Il faisait froid aujourd'hui dans la capitale, les rues etaient lumineuses, et Paris sentait a nouveau Paris.
Ayant pris mon courage a deux pieds, je deambulais à velo dans le but de voir enfin Je suis un no man's land, le film de Thierry Jousse, ancien redac-chef des Cahiers.
Mon guidon me dirigea vers la Bastille, les muscles contractés par le froid, et rapidement je me suis dirigé vers le bar le plus proche, histoire de me cafeiner legerement : voir un film avec le lunaire Katerine, qui joue presque son propre role, demande un minimum de mise en condition.
JE SUIS COMPLETEMENT PERDU EN FAIT !
J'avais adoré Nom de code : Sacha, court-metrage du meme Thierry Jousse, qui mettait pour la premiere fois en scene le chanteur, en 2001 si mes souvenirs sont bons, et a vrai dire je m'attendais a une ambiance et un rythme similaire, connaissant un peu la complicité des deux comperes.
Le film demarre sur des plans de Philippe (katerine donc), dans les coulisses et sur une scene de salle concert, le corps peinturluré comme il se doit. Retour loge. une fan obsessionnelle a la sexualité agressive (J.Chemla) l'attend et le ramene chez elle.

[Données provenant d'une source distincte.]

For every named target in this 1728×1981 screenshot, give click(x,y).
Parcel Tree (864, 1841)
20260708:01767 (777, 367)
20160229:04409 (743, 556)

C'est le point de depart de la virée de Philippe dans la region de son enfance dans laquelle il restera bloqué tout le long du film par "une sorte de malediction.. bizarre non?".
Ayant reussi a fuir son hote en courant a travers champs, il arrive dans la nuit sans s'en rendre compte dans la maison ou l'attendent incomprehensiblement ses parents (A.Clement et J.Berroyer), non sans avoir au prealable croisé un "cheval irrascible" et une ornithologue noctamble (Julie Depardieu)
Le film se poursuit par les retrouvailles entre Philippe et son ancien cadre de vie, serpentant entre la maladie de sa mere, la rancoeur d'un ami d'enfance et un flirt forestier.
UN DROLE D'EFFET, UN DROLE D'EFFET, UN DROLE D'EFFET !!!!
On est prevenu des le debut, par cette sentence ; A chaque fois que Philippe voudra fuir le village, il sera irremediablement ramené a son point de depart, c'est a dire en face du bistrot central.
Dans l'impossibilté de reprendre le cours de sa tournée (de concerts hein?), il devra reapprendre a vivre dans cet univers dont il connait mal le present.
On a coutune de dire de Katerine qu'il est en perpetuel décalage, gentiment barré, bouffonant derriere son micro ou son personnage, mais il est plus vrai de penser que sa vision de la vie toute en poesie pop est d'avantage proche de la connaissance de la fragilite de l'existence.
Tout est question de point de vue, et le sien se positionne avec elegance.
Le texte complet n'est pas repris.